Dancers get it on at Woburn 1967

It really WAS a festival of Flower children

*Breakthru were a professional band from Brum during the period 1967 to 1969 but never made the breakthrough in to the big time.They did get a recording contract with Mercury Records and released a double A sided single. Ice Cream Tree by Tom Loach and Julius Caesar by yours truly.
The band were very popular wherever they played being exceptionally good live, they were one of the first live bands used on Radio One's Lunchtime Club which was very popular for a time.
Their musical direction was heading very into a very progressive period and the band members were writing some very good songs. An album was planned but the group broke up in late 1969 with financial difficulties. Most of the members stayed in music in one way or another, to this day.
Lead Singer Gary Aflalo
Lead Guitar Keith Abingdon
Bass Bob Booth, later Frank Farrell.
Hammond Organ Geoff Garrartley
Drums Richard Thomas
I was their manager throughout their professional time.
Russell Thomas

Press comments

The festival was quite widely reported by the conventional press as it was seen as a bit of a novelty , being the first of its kind, most of the coverage was condescending , even the music paper NME was critical, calling the event "WOE-BORE."
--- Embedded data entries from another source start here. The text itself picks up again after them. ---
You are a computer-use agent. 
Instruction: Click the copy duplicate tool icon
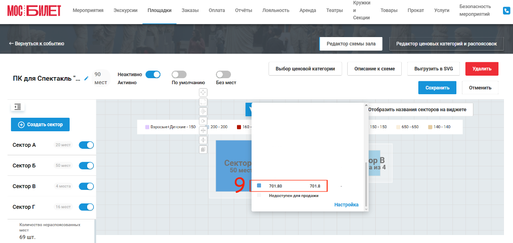(x=203, y=149)
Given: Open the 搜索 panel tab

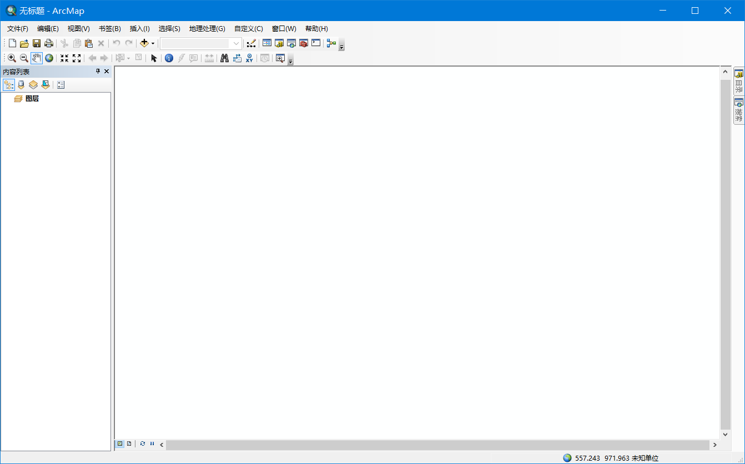Looking at the screenshot, I should [738, 108].
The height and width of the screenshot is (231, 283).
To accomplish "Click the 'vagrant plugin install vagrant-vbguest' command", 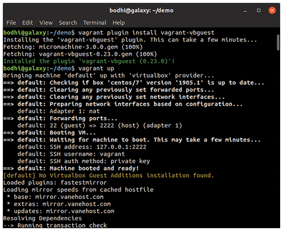I will [146, 32].
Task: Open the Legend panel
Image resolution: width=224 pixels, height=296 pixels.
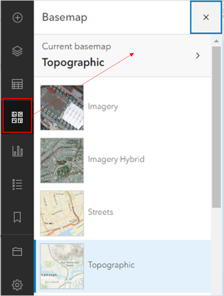Action: [17, 184]
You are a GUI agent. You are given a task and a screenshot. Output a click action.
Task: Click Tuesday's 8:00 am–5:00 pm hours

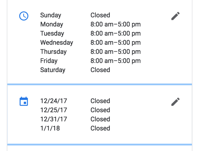click(x=116, y=34)
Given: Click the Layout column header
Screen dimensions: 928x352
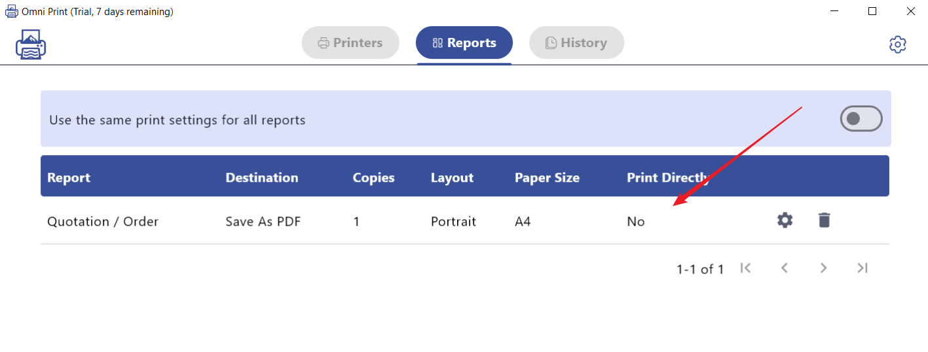Looking at the screenshot, I should pyautogui.click(x=452, y=178).
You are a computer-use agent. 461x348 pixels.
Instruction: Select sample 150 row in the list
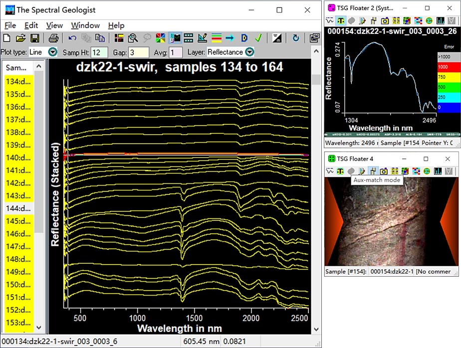19,285
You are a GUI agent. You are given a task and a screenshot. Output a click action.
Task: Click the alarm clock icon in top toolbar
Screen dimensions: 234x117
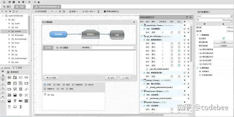[29, 2]
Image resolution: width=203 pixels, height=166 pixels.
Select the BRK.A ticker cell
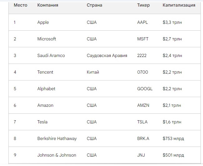144,138
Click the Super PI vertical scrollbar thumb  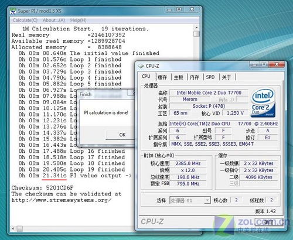point(196,34)
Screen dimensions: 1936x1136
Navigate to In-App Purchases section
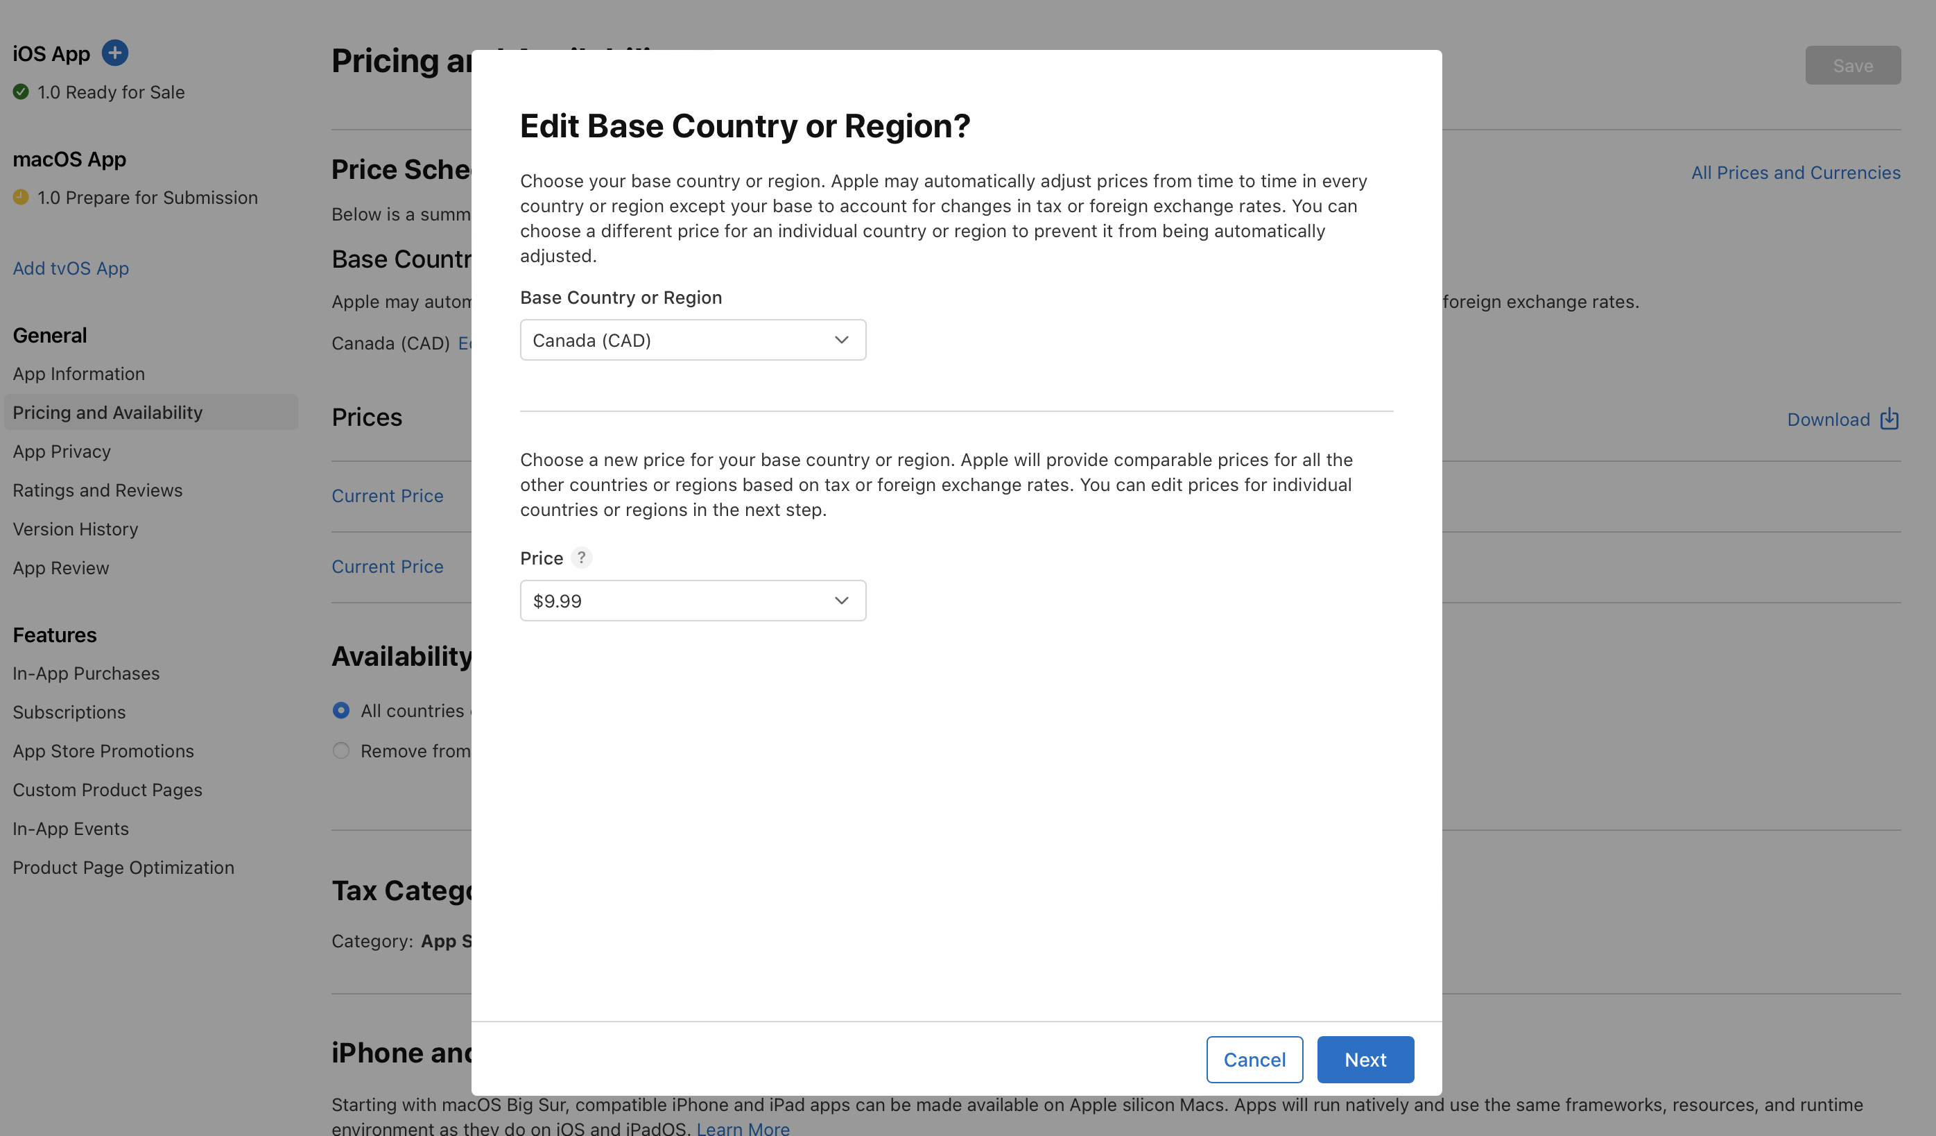click(x=85, y=673)
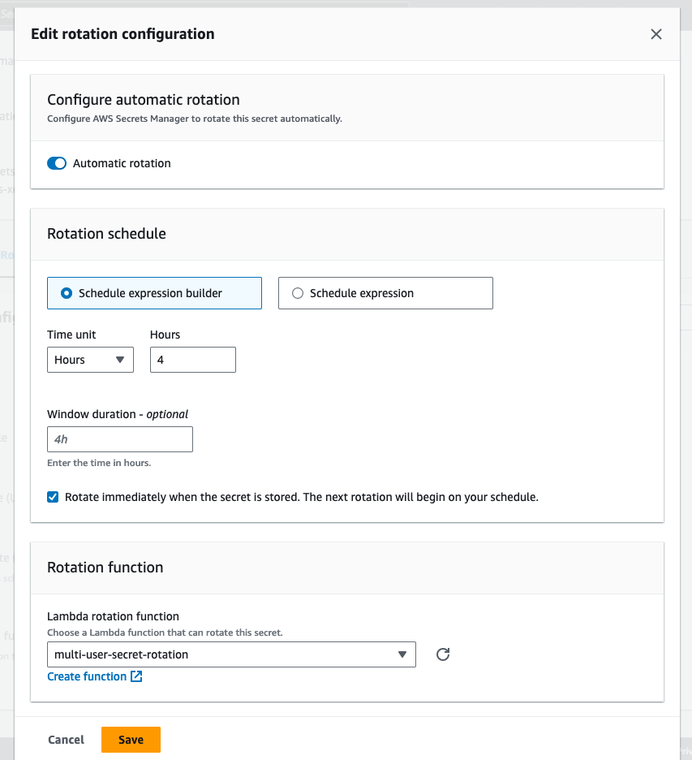Click the refresh icon beside the Lambda dropdown

442,654
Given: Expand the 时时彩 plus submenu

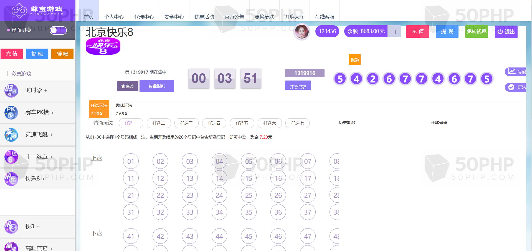Looking at the screenshot, I should (x=46, y=91).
" a three-day frolic billed as the world's largest love-in, admission $2.80 per day, hot dogs $2:50 each. More than 12,000 tinkling hippies and mods made the sad scene, went away unloved (boy-girl ratio: 5 to 1), unstoned (200 constables prowled the premises in search of pot), and unmoved by the 15 jangling psychedelic bands. Though the flower children wilted, the duke got a large charge ($14,000 net) out of the love-in, and the duchess was pretty jolted herself. "I was away from Woburn," she said. "I thought these people were holding a flower festival."

'The three day 'Festival of the Flower Children' faded out at Woburn Abbey, home of the Duke of Bedford yesterday, to the tinkling of necklace bells and cash registers ringing up more than £20,000 profits.' (Daily Telegraph, 8/29/67)

'It has been the pop festival of the year. It has been wonderful.' -(Mr. Cyril "Flower" Power, Daily Sketch)

'It is not a 'love-in'. It's a 'cash-in'. A hot dog is costing 1/9d...We are disgusted.' (Hippie spectator , Sunday Mirror)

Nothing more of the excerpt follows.